A Receita Federal divulgou nesta terça-feira (24) que a arrecadação do governo federal com impostos, contribuições e demais receitas atingiu R$ 325,8 bilhões em janeiro de 2026. O montante representa o maior valor já registrado para o mês em toda a série histórica, iniciada em 1995, configurando um recorde de 32 anos.
Em termos reais, descontada a inflação, houve um crescimento de 3,56% na comparação com janeiro de 2025, quando foram arrecadados R$ 314,54 bilhões.
Fatores que Impulsionaram a Arrecadação
O desempenho recorde é atribuído ao crescimento da economia brasileira e a uma série de medidas de aumento de tributos implementadas nos últimos anos pelo governo do presidente Luiz Inácio Lula da Silva. Entre os destaques do mês, conforme a Receita Federal, estão:
- IRRF-Rendimentos do Capital: Arrecadação de R$ 14,68 bilhões, com alta real de 32,56%, impulsionada pela tributação de Juros sobre o Capital Próprio.
- IOF (Imposto sobre Operações Financeiras): R$ 8 bilhões arrecadados, registrando um crescimento real expressivo de 49,05%.
- Taxação de Apostas Online: O governo arrecadou R$ 1,5 bilhão com a tributação de plataformas de jogos de azar, as chamadas “bets”.
- Arrecadação Previdenciária: Totalizou R$ 63,45 bilhões, com alta real de 5,48%, influenciada pelo crescimento da massa salarial e do Simples Nacional.
- PIS/Pasep e Cofins: R$ 56 bilhões arrecadados, com aumento real de 4,35%, refletindo o crescimento no volume de vendas e serviços.
Outras Medidas Tributárias Relevantes
Além dos itens acima, a Receita Federal listou outras alterações tributárias que contribuíram para o resultado de janeiro:
- Tributação de fundos exclusivos (offshores).
- Mudanças na tributação de incentivos (subvenções) estaduais.
- Retomada da tributação de combustíveis.
- Imposto sobre encomendas internacionais.
- Reoneração gradual da folha de pagamentos.
- Fim de benefícios para o setor de eventos (Perse).
Meta Fiscal para 2026
O governo projeta utilizar o aumento da arrecadação para buscar o cumprimento da meta fiscal estabelecida para 2026, que é um superávit primário de 0,25% do PIB (cerca de R$ 34,3 bilhões). O arcabouço fiscal aprovado em 2023 permite uma margem de tolerância, considerando cumprida a meta com resultado entre zero e 0,5% do PIB (até R$ 68,6 bilhões).

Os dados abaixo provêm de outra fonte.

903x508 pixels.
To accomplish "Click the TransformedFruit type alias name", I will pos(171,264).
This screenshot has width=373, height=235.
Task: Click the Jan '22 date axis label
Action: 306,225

No entanto, a regra permite a exclusão de R$ 57,8 bilhões em despesas (como precatórios) do cálculo. Na prática, isso pode resultar em um déficit efetivo de R$ 23,3 bilhões para os cofres públicos em 2026, mesmo com o resultado oficial dentro da meta. Caso se confirme, as contas do governo permanecerão negativas durante todo o terceiro mandato do presidente Lula.